Mercoledì apericena alla Stella Maris per raccogliere fondi per la costruzione di un pozzo

CALAMBRONE – Un orto per il sogno di crescere insieme: prendersi cura di una pianta significa prendersi cura di sè e degli altri. E’ il progetto della U.O. 4 della Riabilitazione Neuropsichiatria della Fondazione Stella Maris che sarà sostenuto dall’iniziativa “Apericena” in  programma dalle ore 18 alle 21 di mercoledì 24 luglio, proprio nel giardino della Stella Maris di Calambrone. Ad organizzare questo bellissimo evento che vedrà salire sul palcoscenico la cantante Manuela Tonelli accompagnata dal musicista Paolo Ciangherotti, sono i genitori dei bambini dell’IRC (Istituto Riabilitazione Calambrone), coordinati dalla Direzione dell’IRC e dagli operatori.
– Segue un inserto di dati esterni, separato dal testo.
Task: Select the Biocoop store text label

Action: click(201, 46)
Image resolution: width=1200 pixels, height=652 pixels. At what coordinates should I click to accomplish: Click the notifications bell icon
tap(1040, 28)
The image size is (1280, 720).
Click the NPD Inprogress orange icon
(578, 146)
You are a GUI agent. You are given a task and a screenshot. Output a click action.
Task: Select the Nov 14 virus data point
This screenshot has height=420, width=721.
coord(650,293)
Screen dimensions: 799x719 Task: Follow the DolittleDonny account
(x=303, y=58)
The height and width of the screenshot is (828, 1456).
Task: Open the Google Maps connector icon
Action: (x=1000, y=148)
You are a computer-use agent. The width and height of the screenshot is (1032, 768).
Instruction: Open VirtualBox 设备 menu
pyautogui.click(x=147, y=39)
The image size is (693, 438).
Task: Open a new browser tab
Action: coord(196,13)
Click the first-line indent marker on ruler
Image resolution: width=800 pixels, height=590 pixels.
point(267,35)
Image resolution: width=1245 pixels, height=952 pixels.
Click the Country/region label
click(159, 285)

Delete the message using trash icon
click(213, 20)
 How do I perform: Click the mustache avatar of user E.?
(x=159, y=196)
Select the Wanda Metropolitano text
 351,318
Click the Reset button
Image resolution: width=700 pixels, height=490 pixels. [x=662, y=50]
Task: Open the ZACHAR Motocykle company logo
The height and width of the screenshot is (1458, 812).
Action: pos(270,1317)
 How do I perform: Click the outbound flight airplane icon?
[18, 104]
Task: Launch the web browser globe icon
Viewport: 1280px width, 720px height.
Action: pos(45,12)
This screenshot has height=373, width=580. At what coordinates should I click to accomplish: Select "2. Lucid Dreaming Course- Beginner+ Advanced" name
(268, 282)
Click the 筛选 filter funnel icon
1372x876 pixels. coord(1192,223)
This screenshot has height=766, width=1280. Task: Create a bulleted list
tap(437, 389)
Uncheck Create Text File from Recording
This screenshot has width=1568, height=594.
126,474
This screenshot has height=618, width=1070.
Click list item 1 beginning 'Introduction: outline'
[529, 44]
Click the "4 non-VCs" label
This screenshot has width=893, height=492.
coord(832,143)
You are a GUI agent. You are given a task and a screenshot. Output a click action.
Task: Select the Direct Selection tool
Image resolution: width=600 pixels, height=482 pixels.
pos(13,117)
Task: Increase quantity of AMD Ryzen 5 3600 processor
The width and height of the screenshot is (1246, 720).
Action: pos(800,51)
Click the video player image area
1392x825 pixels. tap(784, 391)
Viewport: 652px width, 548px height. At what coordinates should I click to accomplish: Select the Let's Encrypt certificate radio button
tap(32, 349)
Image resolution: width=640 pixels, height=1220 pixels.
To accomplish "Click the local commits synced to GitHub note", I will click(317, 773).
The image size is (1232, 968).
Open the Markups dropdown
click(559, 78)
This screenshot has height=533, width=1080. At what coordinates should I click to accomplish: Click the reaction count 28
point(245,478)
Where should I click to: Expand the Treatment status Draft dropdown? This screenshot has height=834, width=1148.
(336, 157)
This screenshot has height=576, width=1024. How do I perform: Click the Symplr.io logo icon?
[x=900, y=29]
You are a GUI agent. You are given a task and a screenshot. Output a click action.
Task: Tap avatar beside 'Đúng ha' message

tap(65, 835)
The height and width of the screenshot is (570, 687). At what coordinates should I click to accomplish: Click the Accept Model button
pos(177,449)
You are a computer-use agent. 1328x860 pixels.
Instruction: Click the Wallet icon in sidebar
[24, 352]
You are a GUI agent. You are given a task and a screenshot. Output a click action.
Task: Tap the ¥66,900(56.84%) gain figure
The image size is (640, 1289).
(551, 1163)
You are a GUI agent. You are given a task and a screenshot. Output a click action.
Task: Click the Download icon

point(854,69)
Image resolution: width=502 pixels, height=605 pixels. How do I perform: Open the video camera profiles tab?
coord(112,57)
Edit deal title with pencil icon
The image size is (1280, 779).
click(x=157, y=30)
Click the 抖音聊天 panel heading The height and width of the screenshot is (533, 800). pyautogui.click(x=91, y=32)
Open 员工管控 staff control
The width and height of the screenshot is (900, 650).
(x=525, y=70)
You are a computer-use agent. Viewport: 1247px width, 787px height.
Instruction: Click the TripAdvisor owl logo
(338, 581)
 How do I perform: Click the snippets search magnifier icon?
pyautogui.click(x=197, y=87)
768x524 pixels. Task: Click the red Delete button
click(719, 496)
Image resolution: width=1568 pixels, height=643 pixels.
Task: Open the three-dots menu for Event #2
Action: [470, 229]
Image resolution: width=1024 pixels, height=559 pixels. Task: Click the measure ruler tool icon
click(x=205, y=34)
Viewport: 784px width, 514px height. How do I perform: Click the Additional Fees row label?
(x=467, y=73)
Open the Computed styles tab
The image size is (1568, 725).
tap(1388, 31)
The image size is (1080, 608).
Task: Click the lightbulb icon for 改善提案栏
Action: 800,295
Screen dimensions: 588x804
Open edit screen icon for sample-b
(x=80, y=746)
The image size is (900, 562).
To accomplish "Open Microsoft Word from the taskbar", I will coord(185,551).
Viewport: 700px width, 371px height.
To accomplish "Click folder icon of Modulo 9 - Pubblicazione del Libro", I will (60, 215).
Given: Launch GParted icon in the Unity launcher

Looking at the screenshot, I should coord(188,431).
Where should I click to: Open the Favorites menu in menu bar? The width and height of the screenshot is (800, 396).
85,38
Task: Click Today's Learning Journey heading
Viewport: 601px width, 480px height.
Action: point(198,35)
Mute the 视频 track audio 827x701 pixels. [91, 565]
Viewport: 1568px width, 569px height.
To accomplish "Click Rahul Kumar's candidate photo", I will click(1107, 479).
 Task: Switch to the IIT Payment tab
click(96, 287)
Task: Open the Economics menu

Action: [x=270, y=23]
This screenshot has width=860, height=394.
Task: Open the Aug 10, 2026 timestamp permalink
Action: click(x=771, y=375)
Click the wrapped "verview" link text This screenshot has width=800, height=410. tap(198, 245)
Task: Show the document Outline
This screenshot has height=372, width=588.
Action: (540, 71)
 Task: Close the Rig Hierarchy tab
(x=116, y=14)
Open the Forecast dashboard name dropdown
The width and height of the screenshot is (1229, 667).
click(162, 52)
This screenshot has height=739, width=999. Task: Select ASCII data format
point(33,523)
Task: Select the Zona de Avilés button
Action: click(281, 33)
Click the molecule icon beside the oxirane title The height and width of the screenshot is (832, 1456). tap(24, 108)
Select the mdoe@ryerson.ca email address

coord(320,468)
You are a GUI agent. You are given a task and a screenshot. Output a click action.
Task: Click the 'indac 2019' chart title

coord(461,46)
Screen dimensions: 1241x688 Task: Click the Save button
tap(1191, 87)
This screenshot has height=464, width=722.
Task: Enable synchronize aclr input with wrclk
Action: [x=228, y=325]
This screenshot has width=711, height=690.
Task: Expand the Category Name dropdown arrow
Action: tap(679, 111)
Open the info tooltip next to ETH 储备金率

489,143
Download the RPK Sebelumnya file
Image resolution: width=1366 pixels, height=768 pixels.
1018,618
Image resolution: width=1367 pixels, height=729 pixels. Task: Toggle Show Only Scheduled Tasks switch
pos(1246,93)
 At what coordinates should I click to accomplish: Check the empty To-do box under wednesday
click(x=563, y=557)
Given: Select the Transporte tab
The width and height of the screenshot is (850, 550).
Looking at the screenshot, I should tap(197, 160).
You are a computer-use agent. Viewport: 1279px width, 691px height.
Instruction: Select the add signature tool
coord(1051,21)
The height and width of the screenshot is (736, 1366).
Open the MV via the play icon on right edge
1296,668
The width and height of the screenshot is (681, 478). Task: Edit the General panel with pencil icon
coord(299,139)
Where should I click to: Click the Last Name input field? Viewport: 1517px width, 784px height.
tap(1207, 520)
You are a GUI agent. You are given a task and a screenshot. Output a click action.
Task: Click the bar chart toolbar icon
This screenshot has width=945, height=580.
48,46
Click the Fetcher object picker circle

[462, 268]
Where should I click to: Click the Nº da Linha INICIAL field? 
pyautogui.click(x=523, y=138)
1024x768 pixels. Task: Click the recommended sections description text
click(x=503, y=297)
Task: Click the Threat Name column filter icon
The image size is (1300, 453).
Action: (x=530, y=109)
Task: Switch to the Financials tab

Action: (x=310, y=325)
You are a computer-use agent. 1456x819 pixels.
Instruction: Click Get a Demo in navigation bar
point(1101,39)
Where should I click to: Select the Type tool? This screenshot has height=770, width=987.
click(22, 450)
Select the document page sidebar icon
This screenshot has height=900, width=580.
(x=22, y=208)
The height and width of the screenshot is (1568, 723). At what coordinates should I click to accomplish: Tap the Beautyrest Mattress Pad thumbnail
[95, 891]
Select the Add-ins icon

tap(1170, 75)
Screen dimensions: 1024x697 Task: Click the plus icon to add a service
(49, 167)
La serata che sarà allietata da momenti di musica e danza, avrà come obiettivo quello di raccogliere fondi per costruire un pozzo di irrigazione necessario per dare acqua all’orto che verrà curato dai bambini dell’IRC, all’interno della Stella Maris. La cura del verde sviluppa non solo la conoscenza della natura, ma rafforza la presa di coscienza di sé in relazione all’ambiente fisico e sociale, per apprendere ad interagire con l’altro. Il progetto, della responsabile della U.O. Patrizia Masoni e l’educatore Gianluca Giunchiglia nasce all’interno di un intervento sviluppato nella struttura riabilitativa dell’Istituto, destinato  a gruppi di bambini e  ragazzi con problematiche comportamentali, sociali e relazionali con difficoltà della regolazione degli impulsi e dell’emotività. “La cornice terapeutica è di tipo psicopedagogico-relazionale, in stretta associazione con interventi di tipo psicologico, familiare e scolastico – spiegano gli specialisti -. L’elemento cardine dei nostri interventi è il gruppo dei coetanei inteso come ambito naturale di relazioni simmetriche, che favorisce l’emancipazione dal gruppo dei familiari e degli adulti. Il gruppo diventa inoltre un luogo nel quale si possono costruire progetti realistici rivolti a uno scopo ideale condiviso.  La cura dell’orto è di grande giovamento per i nostri bambini. Tra gli obiettivi c’è la possibilità di  stimolare un atteggiamento positivo verso il cambiamento, motivarli  a pensare il futuro del proprio ambiente di vita; introdurre metodologie e strumenti di indagine partecipativi; identificare problemi da risolvere;  inventarsi e condividere soluzioni di intervento e far accrescere la propria autostima”. La cura dell’orto diventa terapia di crescita, scusate se e poco.